Frightening Writers Share the Scariest Tales They've Ever Experienced

Andrew Michael Hurley

A Chilling Tale by Shirley Jackson

I read this narrative long ago and it has stayed with me since then. The named seasonal visitors turn out to be a couple urban dwellers, who lease the same remote rural cabin every summer. This time, in place of heading back to urban life, they opt to extend their holiday for a month longer – a decision that to alarm all the locals in the nearby town. All pass on an identical cryptic advice that nobody has lingered at the lake beyond the holiday. Even so, the couple are resolved to remain, and that’s when situations commence to grow more bizarre. The man who delivers fuel declines to provide to the couple. No one agrees to bring groceries to their home, and at the time they attempt to go to the village, the car refuses to operate. Bad weather approaches, the batteries in the radio die, and with the arrival of dusk, “the two old people clung to each other inside their cabin and waited”. What are this couple expecting? What might the residents know? Whenever I revisit this author’s disturbing and thought-provoking tale, I’m reminded that the best horror comes from what’s left undisclosed.

An Acclaimed Writer

Ringing the Changes by Robert Aickman

In this short story two people journey to a typical beach community in which chimes sound constantly, a constant chiming that is annoying and inexplicable. The first extremely terrifying scene happens at night, when they decide to walk around and they fail to see the ocean. There’s sand, there’s the smell of decaying seafood and brine, surf is audible, but the water seems phantom, or a different entity and more dreadful. It’s just insanely sinister and every time I visit to the coast at night I recall this story which spoiled the ocean after dark for me – in a good way.

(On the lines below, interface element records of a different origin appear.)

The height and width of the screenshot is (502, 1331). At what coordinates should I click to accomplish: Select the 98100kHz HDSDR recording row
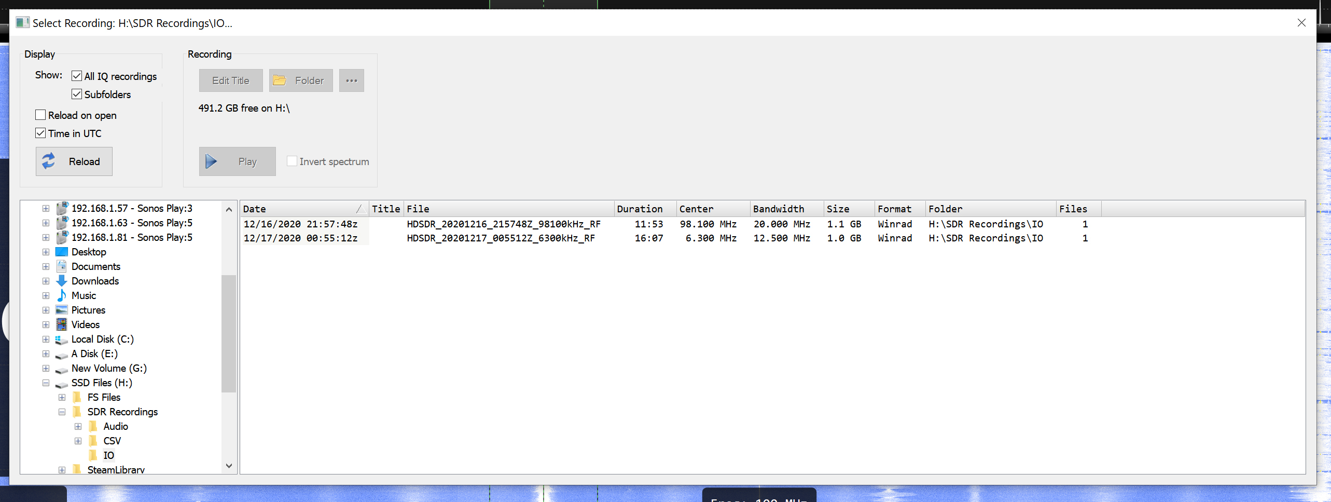(503, 224)
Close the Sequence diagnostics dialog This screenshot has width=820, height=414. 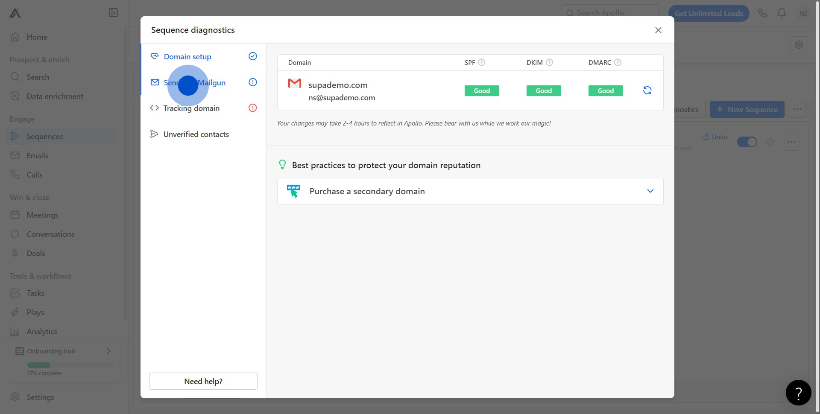coord(658,30)
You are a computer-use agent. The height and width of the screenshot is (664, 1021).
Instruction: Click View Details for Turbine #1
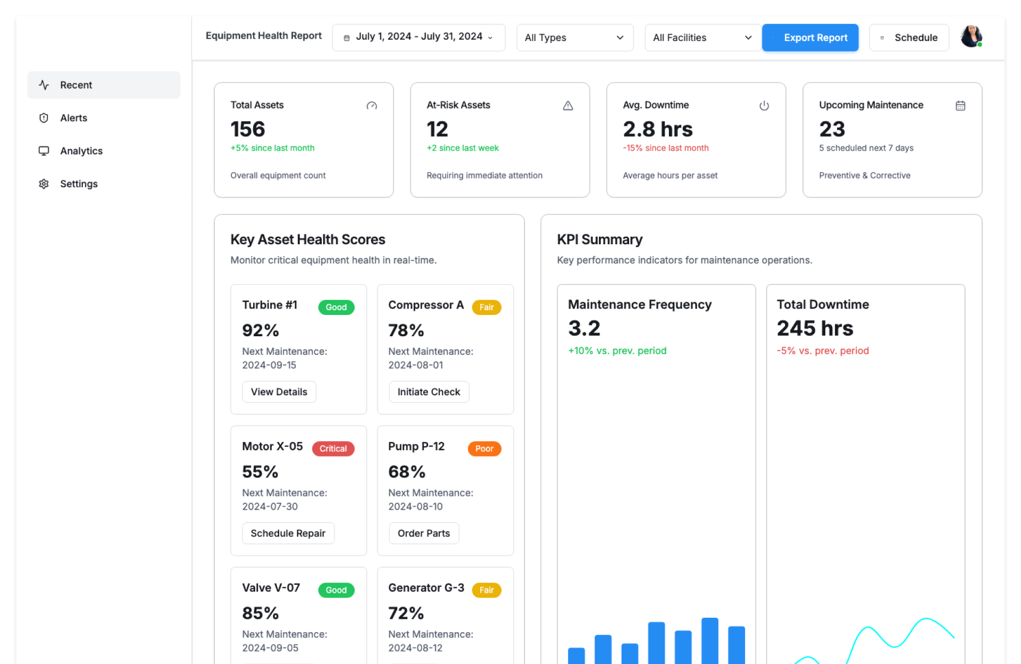[279, 392]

The newlyweds – she’s very young, the husband is older – head back to their lodging and discover why the bells ring, during a prolonged scene of enclosed spaces, gruesome festivities and mortality and youth encounters danse macabre chaos. It is a disturbing reflection regarding craving and decline, two people growing old jointly as a couple, the attachment and aggression and gentleness of marriage.

Not just the scariest, but likely one of the best brief tales in existence, and a beloved choice. I experienced it in Spanish, in the initial publication of these tales to be published locally a decade ago.

Catriona Ward

Zombie from Joyce Carol Oates

I delved into Zombie near the water in France in 2020. Despite the sunshine I felt an icy feeling over me. I also felt the excitement of anticipation. I was composing my third novel, and I encountered a wall. I wasn’t sure if it was possible a proper method to compose certain terrifying elements the book contains. Going through this book, I realized that it could be done.

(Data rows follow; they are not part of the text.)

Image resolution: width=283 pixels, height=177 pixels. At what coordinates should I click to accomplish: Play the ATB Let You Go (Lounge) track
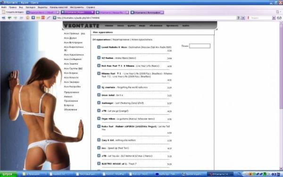(99, 110)
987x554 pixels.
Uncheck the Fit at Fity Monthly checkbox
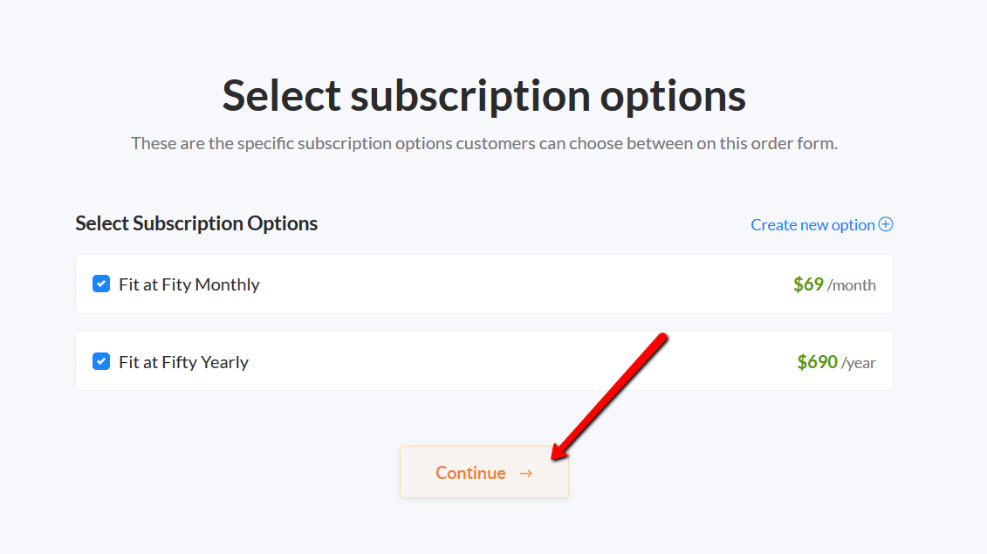(x=101, y=284)
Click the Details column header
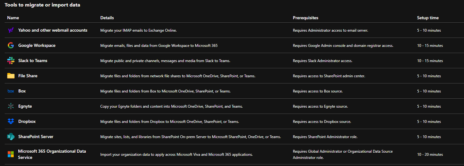Screen dimensions: 464x166 point(107,18)
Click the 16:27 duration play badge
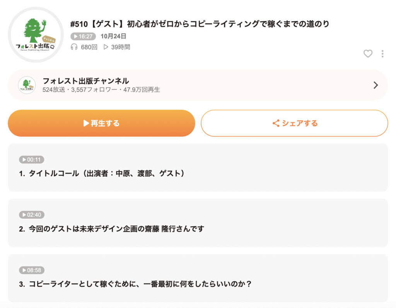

Released decades ago, the story is a dark flight into the thoughts of a young serial killer, the protagonist, based on Jeffrey Dahmer, the murderer who murdered and dismembered 17 young men and boys in a city between 1978 and 1991. Infamously, the killer was fixated with creating a submissive individual that would remain with him and carried out several horrific efforts to achieve this.

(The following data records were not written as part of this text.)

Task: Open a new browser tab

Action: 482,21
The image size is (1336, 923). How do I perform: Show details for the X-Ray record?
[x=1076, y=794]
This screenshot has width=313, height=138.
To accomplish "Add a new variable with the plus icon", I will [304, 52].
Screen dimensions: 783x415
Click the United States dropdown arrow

The deeds the story tells are appalling, but similarly terrifying is its own emotional authenticity. The protagonist’s awful, broken reality is plainly told with concise language, names redacted. You is plunged caught in his thoughts, obliged to see mental processes and behaviors that appal. The alien nature of his thinking is like a tangible impact – or being stranded in an empty realm. Starting Zombie is not just reading but a complete immersion. You are swallowed whole.

An Accomplished Author

White Is for Witching by Helen Oyeyemi

In my early years, I was a somnambulist and later started suffering from bad dreams. At one point, the fear included a dream where I was confined in a box and, upon awakening, I discovered that I had ripped the slat from the window, trying to get out. That house was decaying; during heavy rain the ground floor corridor filled with water, maggots fell from the ceiling onto the bed, and at one time a sizeable vermin scaled the curtains in my sister’s room.

When a friend presented me with Helen Oyeyemi’s novel, I had moved out at my family home, but the story regarding the building high on the Dover cliffs appeared known to myself, homesick as I was. This is a story about a haunted loud, atmospheric home and a young woman who consumes calcium from the cliffs. I loved the novel immensely and went back repeatedly to it, each time discovering {something

Samantha Maynard
Samantha Maynard

Elara is a passionate writer and theologian, dedicated to exploring spiritual topics and fostering community dialogue.